Originally Posted By: Vikas
Talking about Audi, is there any Audi model with the chain which does NOT need to be replaced prematurely? Obviously I am also talking about guide and/or tensioner, essentially anything which will require the owner to "assume the service position" at or before 100K miles.

Yes. The "trouble engines" (providing they haven't already been serviced with upgraded parts) are the EARLY 4.2 and 5.2 TFSI, (less so the 5.2 for whatever reason) W12, and VR6 engines. Emphasis on EARLY.

They're all more or less sorted now.
 
Originally Posted By: clinebarger
Originally Posted By: wtd
I personally won't own a vehicle with a timing belt. I don't want to pay the crazy amount of money to get one replaced as a maintenance item and not all of the replacements are DIY friendly. After looking at the procedure for replacing the one on my daughter's 2004 Kia Rio as well as replacing the water pump, belt tensioner, and idler pulley, I decided it was too much hassle with not much room to work on it. I would rather have something with a chain.

Wayne


Timing Chains & Tensioners fail also, More so with Tensioners. Cavaliers with the 2.2L are notorious for tensioner failures.
As the Coyote engines age.....Guide, Tensioner, Main & Secondary Chain issues will crop up......They already have issues when performance camshafts & high rate valve springs are installed.

Later LSX engines with Timing Chain Tensioners have problems with the spring in the tensioner falling into the pan & bending push rods as a result.

90% of Timing Belt jobs are very easy......The 90's GM DOHC 3.4L are the hardest Timing Belts I've done, Thank god most of those POS are gone! Funny thing about those engines is they had a conventional Timing Chain along with a Timing Belt.

Easiest Timing Belt to change IMHO.....90's 2.2L Toyota's.

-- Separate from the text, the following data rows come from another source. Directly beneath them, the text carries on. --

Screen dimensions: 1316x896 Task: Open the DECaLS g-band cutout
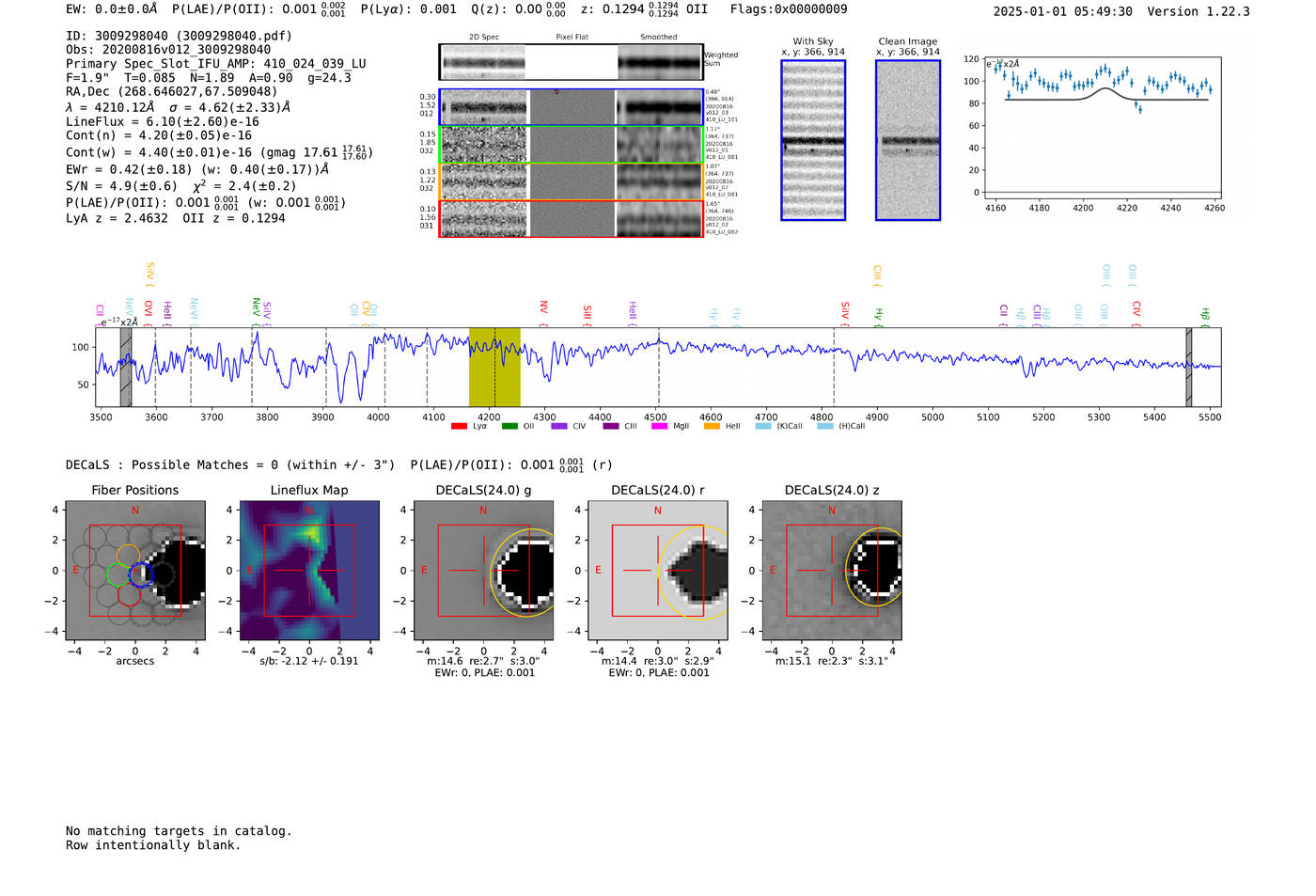pyautogui.click(x=483, y=570)
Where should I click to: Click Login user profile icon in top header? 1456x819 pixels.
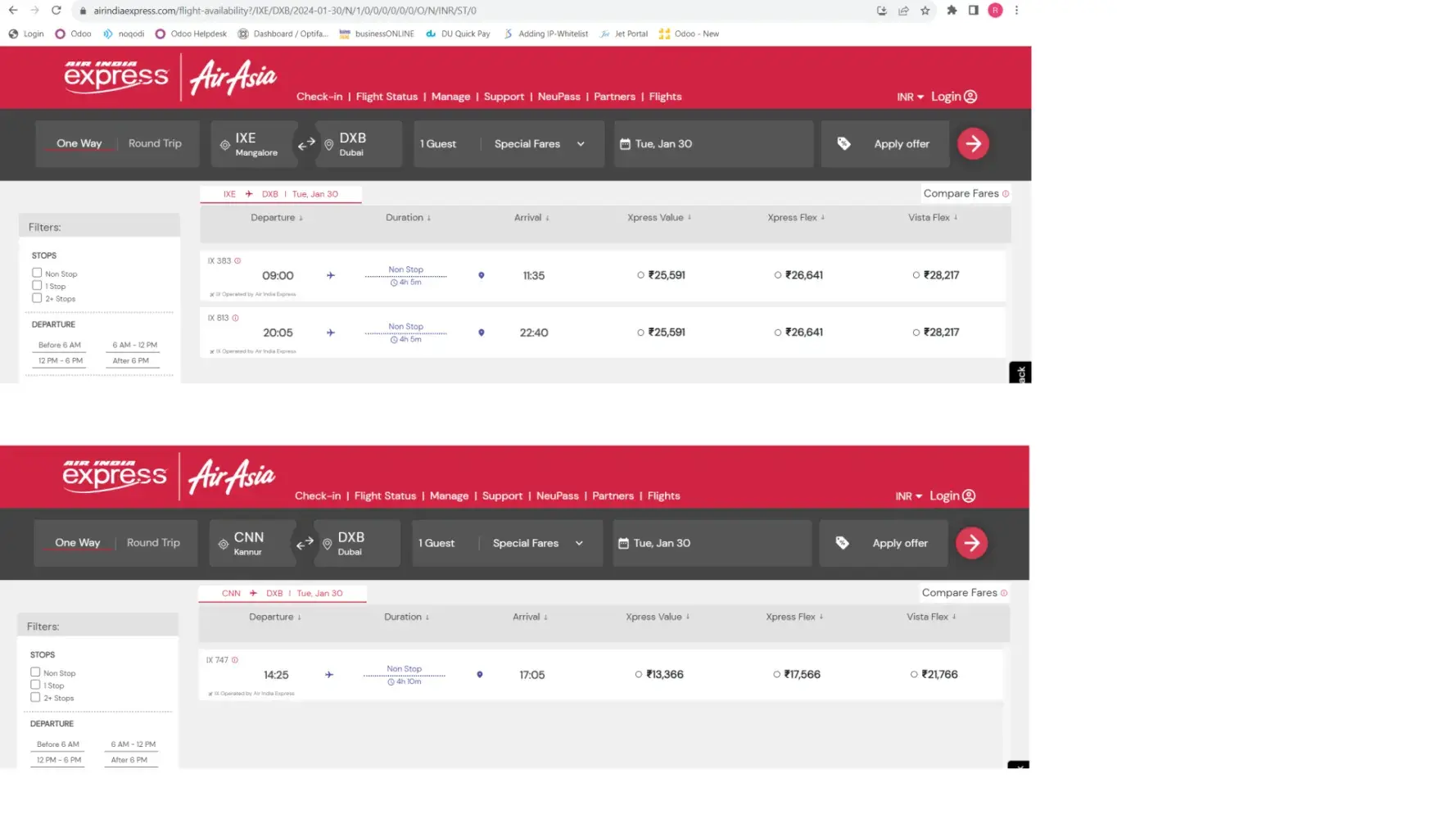pos(970,97)
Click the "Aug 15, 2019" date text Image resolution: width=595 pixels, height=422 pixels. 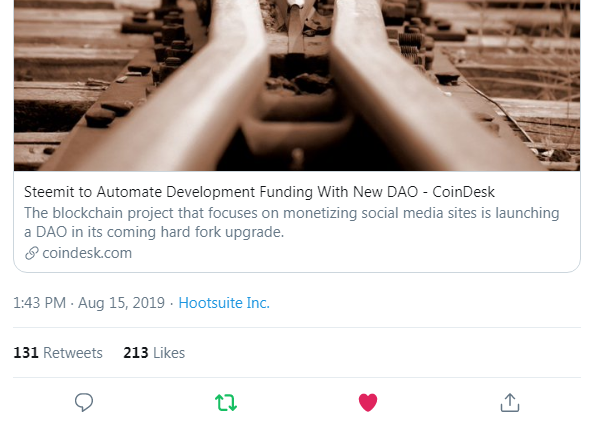[x=121, y=303]
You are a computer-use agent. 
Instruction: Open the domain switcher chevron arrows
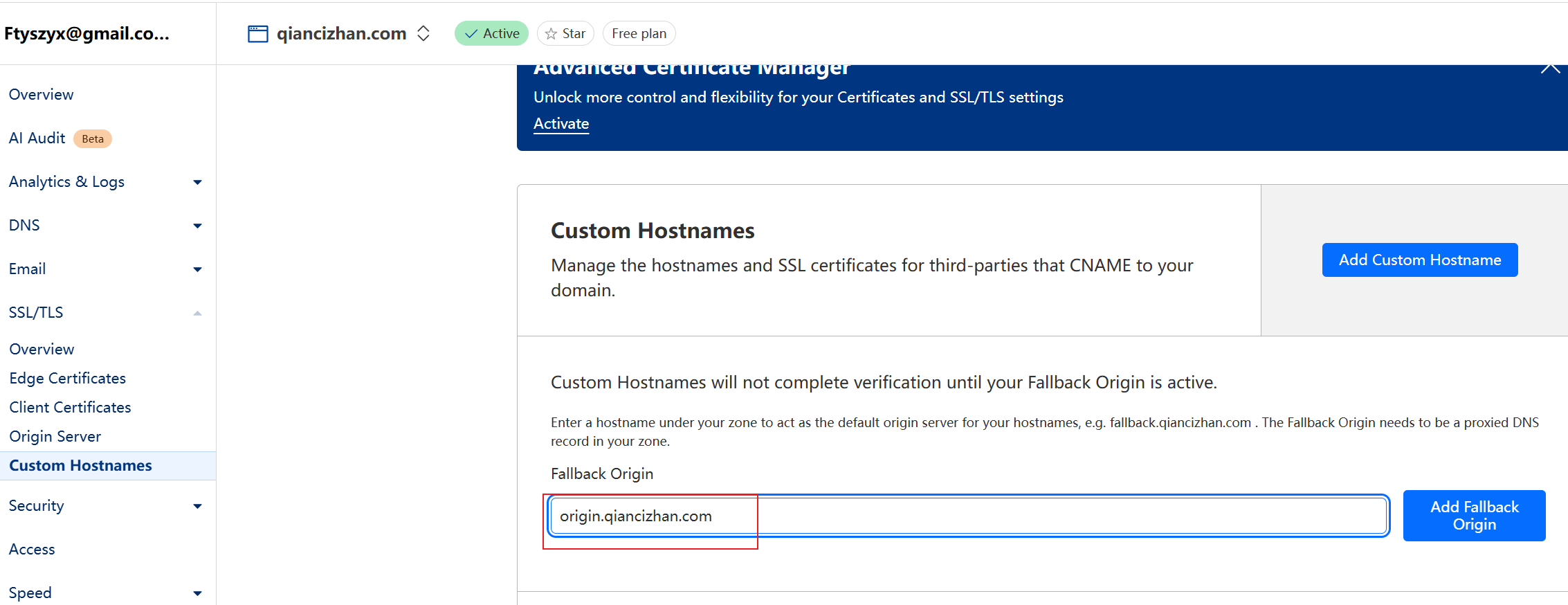click(423, 34)
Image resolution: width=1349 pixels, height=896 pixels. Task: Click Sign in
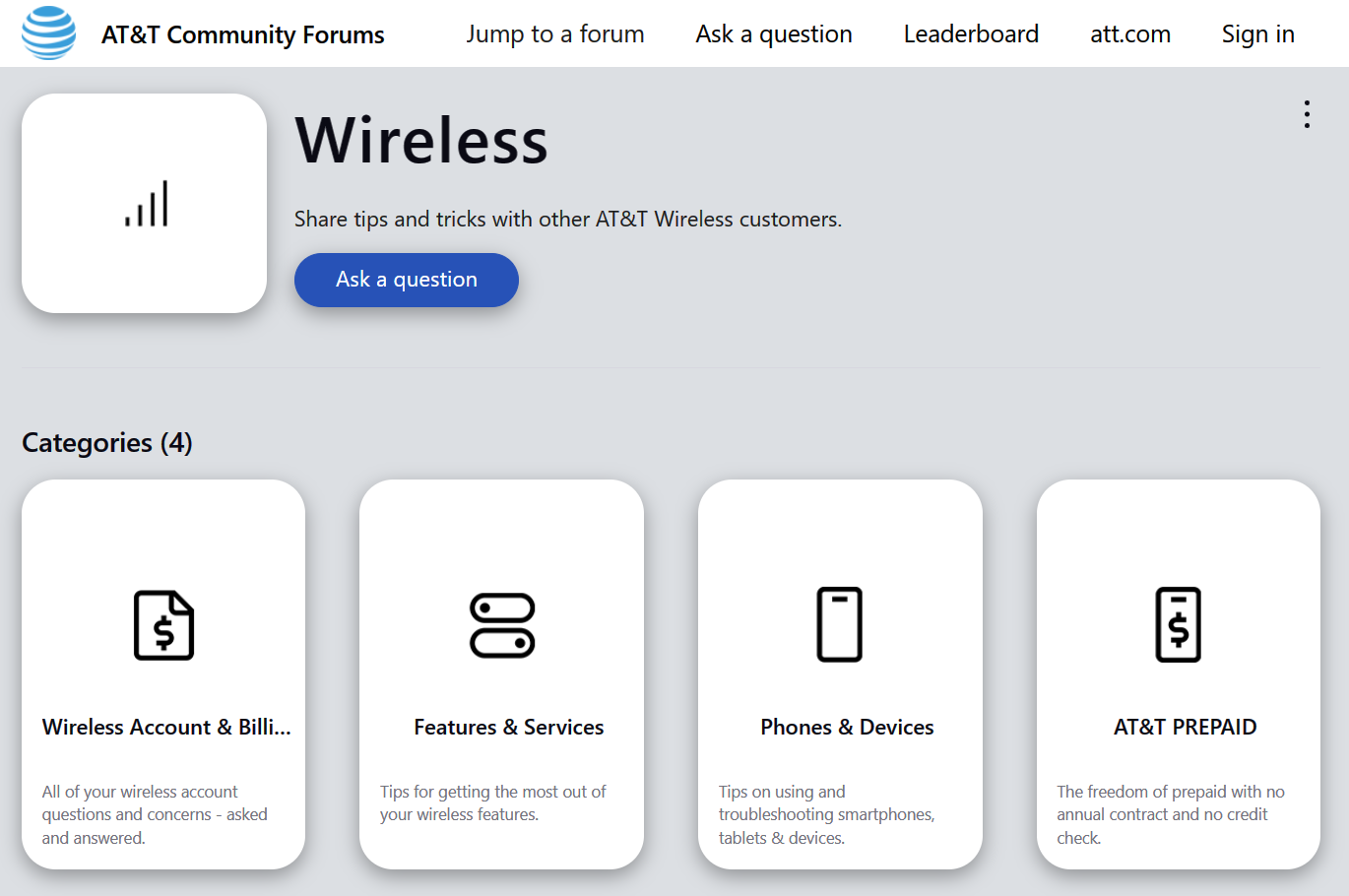[x=1258, y=34]
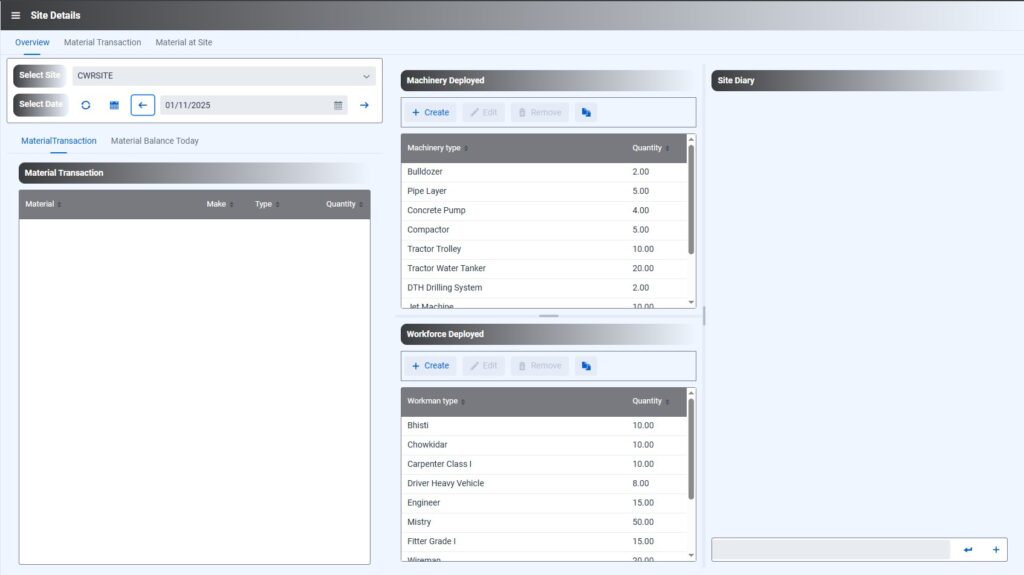Click the copy icon in Workforce Deployed toolbar
This screenshot has height=575, width=1024.
pos(586,366)
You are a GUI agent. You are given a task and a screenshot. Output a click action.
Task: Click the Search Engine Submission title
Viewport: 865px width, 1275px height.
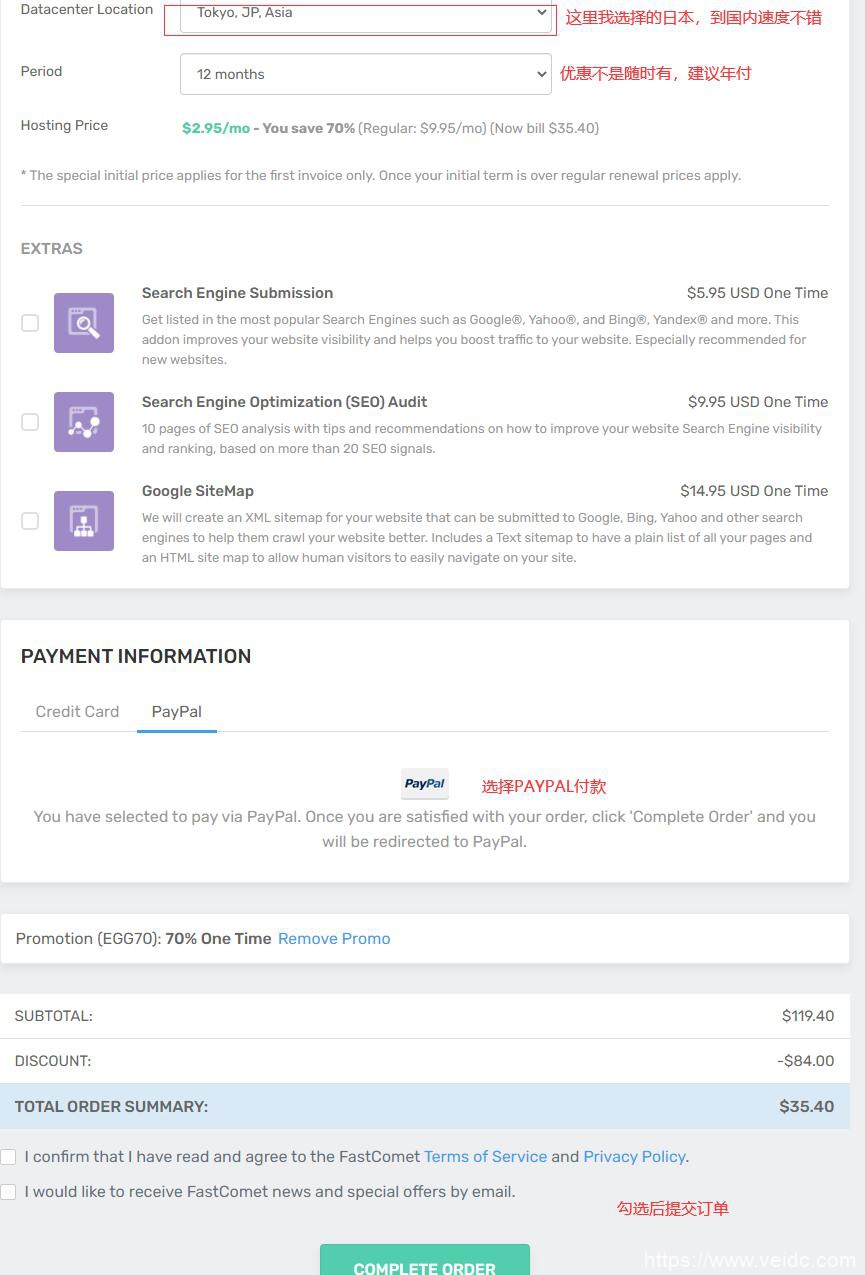coord(237,293)
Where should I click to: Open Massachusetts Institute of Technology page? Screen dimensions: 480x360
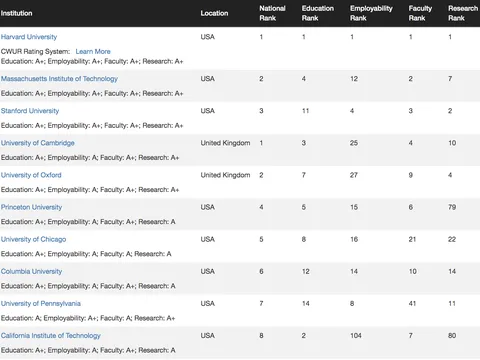59,79
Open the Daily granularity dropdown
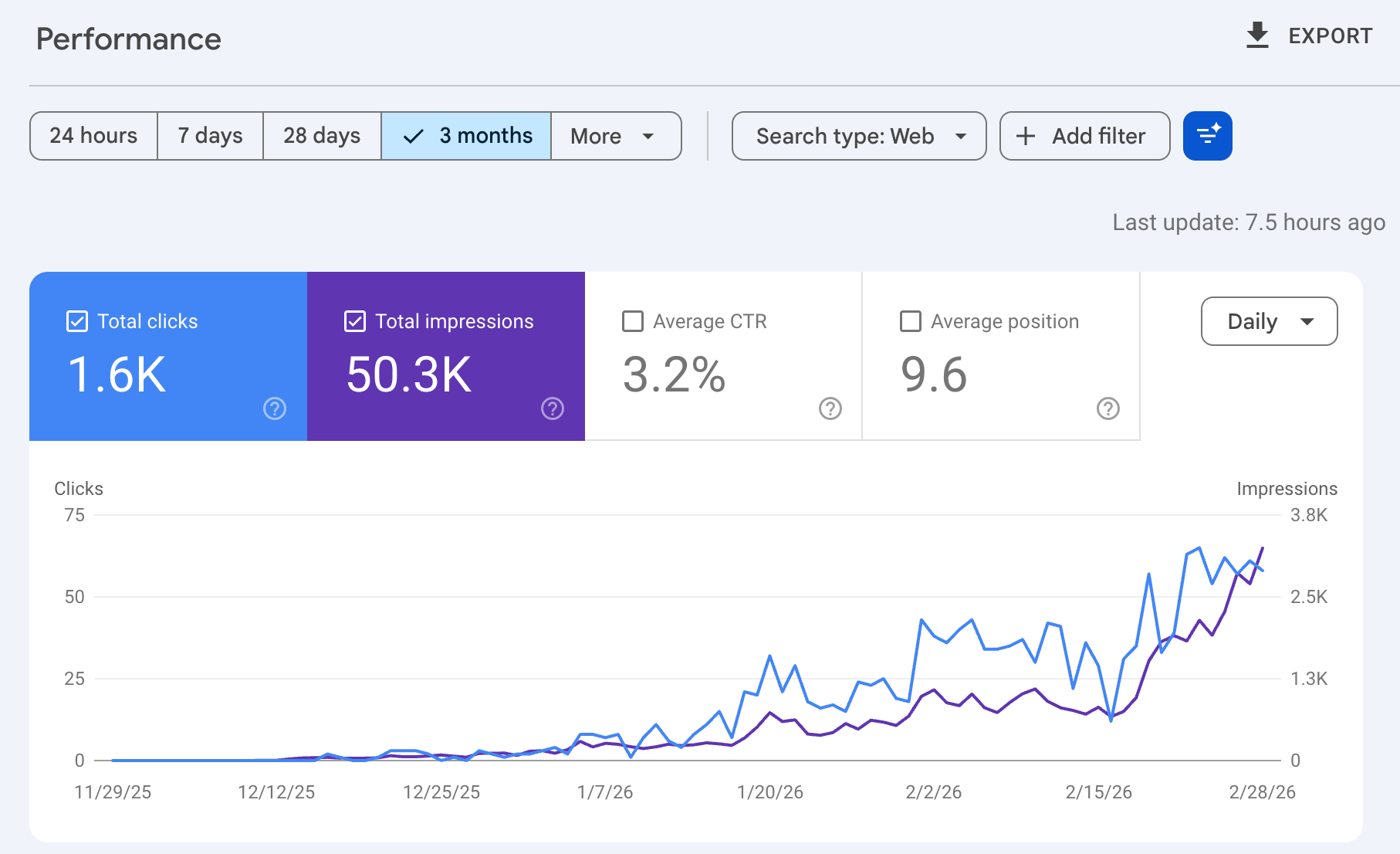Screen dimensions: 1400x854 pos(1269,321)
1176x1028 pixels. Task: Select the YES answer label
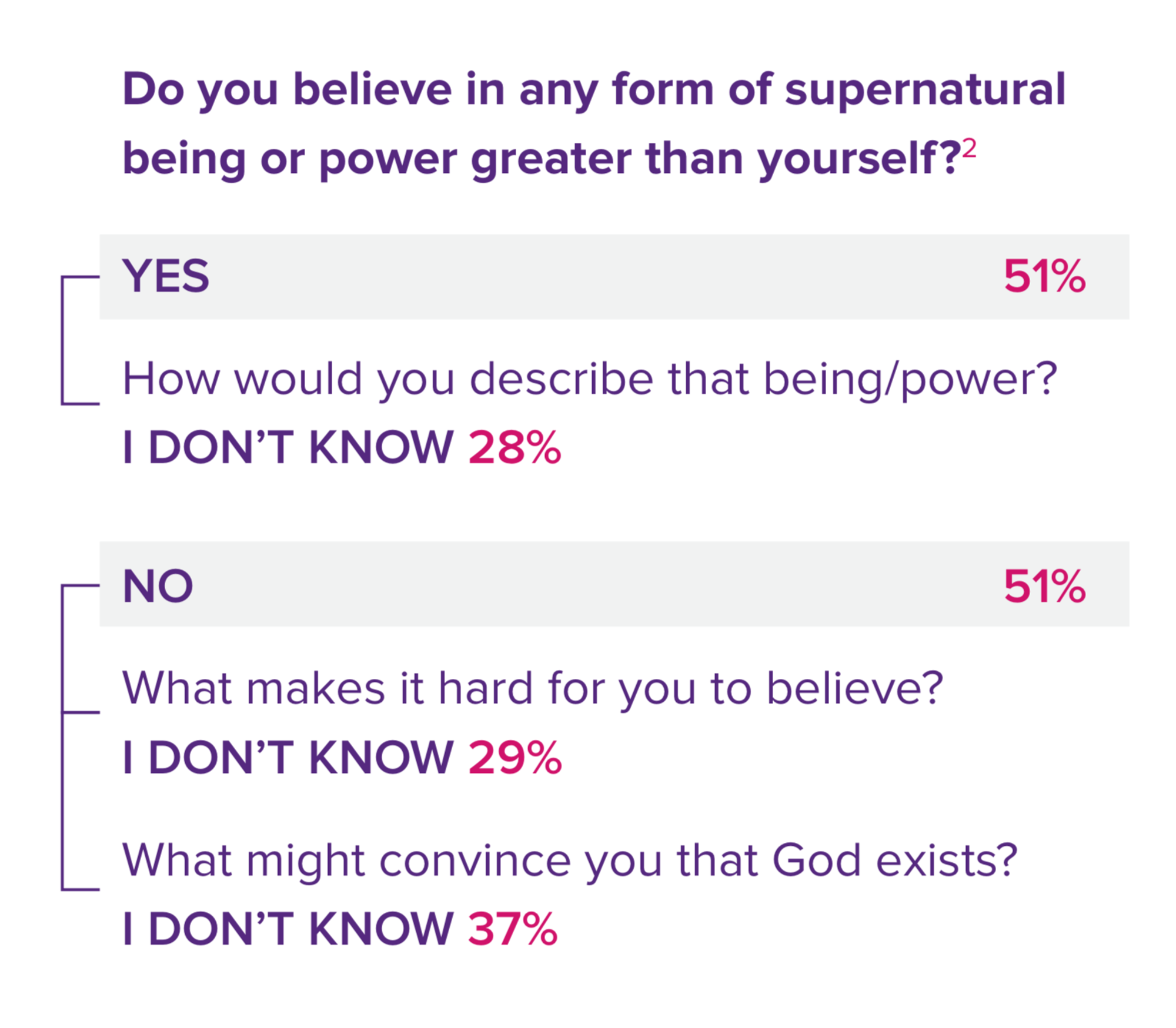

Lets say that 90% are "easy".

99% of the owners will opt to have a shop do it anyway so regardless how easy its still a day in the shop, a rental car for the day and a somewhat large bill.

The ones that arent easy - are a real PIA.

A buddy asked me to help him to his Acura legend once. He'd have paid anything for a shop to do it half way through job
I went online and looked at doing my own for my RX - no thanks.I could replace an entire top end on a SBC in the time it would take me to do that.

Timing chain replacement hard? Like everything totally depends on the mill.
A high school kid can do a small block chevy chain replacement on a Saturday.
An audi- oh yeah thats gonna be a job.

Extended OCI's especially on DOHC multivalve cam phased engines are not chain friendly ,
Modern oil does a great job of keeping particles suspended, but those particles are still going round and round all your parts.

Guys here argue all the time about magnets being useless but the buildup of " grinding compound" wherever you put a magnet keeps it that much more out of the oil.
Even with the very best filters I ALWAYS find stuff on magnets wherever I put them.